The oral tradition is key: nowadays I never write a poem without speaking it.  As soon as I have a rough draft I stand up (poetry must always be spoken standing) and read it aloud.  Inevitably there will be bum notes and often fresh words will occur to me as I speak – and so the editing process goes on, sometimes speaking sometimes writing, until I have the finished poem by heart (though I agree wholeheartedly with Auden’s comment that a poem is never finished, only abandoned.)  To me, writing a poem without speaking it aloud is like writing music without playing it: impossible.

I’m going to get on my hobby-horse here because one of my bugbears is poets who kill their work in the reading of it.  Of course not every poet is able to read well, I understand that, but what offends me is the all-too-common attitude that it’s the page which matters and the reading aloud is just some throwaway act; something writers do.  It’s as if the very fact of it being the author’s voice gives some authority and mesmerism to the reading.  It doesn’t.

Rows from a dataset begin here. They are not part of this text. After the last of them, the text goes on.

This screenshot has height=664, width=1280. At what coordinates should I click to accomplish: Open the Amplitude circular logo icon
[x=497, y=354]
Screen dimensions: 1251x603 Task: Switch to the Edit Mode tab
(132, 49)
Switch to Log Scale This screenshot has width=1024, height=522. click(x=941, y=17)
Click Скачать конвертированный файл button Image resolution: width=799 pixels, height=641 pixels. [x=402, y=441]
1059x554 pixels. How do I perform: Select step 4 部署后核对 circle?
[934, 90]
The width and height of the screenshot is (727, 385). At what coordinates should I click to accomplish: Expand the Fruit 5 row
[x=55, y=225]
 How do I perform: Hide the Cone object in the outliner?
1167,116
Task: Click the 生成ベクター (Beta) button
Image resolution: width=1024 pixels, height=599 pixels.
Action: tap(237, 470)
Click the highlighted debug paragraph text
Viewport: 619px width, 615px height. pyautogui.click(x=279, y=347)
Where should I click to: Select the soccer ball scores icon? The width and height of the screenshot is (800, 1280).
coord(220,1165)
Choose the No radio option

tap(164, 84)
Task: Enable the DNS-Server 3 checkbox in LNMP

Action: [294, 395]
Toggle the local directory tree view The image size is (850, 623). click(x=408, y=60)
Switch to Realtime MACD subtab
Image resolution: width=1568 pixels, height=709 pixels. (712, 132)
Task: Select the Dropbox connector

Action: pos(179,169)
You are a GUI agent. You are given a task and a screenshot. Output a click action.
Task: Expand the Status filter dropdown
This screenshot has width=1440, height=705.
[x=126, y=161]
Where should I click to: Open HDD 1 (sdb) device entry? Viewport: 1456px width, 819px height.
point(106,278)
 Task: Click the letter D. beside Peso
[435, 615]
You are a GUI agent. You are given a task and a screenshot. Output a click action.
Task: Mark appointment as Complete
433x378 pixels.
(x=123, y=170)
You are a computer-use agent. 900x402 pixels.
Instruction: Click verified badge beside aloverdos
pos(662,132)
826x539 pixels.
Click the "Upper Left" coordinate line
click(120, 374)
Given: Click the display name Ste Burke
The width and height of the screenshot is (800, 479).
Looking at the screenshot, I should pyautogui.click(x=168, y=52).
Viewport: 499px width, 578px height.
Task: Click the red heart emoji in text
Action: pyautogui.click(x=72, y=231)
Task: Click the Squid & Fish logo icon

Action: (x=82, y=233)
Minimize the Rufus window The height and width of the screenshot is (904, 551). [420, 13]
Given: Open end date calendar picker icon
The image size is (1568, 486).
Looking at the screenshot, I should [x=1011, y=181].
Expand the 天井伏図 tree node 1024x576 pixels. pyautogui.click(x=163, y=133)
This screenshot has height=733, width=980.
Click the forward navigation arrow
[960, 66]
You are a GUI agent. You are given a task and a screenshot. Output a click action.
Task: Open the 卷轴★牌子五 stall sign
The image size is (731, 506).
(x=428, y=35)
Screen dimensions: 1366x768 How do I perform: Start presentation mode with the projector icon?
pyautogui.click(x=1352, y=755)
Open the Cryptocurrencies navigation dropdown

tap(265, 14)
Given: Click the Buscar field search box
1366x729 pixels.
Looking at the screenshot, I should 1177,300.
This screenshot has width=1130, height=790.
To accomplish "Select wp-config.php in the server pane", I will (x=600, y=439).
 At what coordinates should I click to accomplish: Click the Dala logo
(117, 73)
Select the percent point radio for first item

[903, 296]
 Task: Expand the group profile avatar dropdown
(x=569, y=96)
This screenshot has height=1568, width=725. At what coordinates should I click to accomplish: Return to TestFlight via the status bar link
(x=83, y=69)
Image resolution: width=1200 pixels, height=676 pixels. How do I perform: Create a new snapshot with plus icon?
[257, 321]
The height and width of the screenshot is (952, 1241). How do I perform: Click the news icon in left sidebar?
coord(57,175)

I don’t get this.  It shows a disrespect for the oral tradition, for a start, and for another thing why would you?  Why would you spend all that time and effort getting the right words in the right order on the page and then destroy them in the reading?  It really bugs me.  I work on my poems all the time, honing each word and phrase in the speaking just as I do in the writing.  I work on my voice too – but now I think I’ve wandered long enough o’er the vales and hills of poetry so I shall come to rest and tell you about that another day.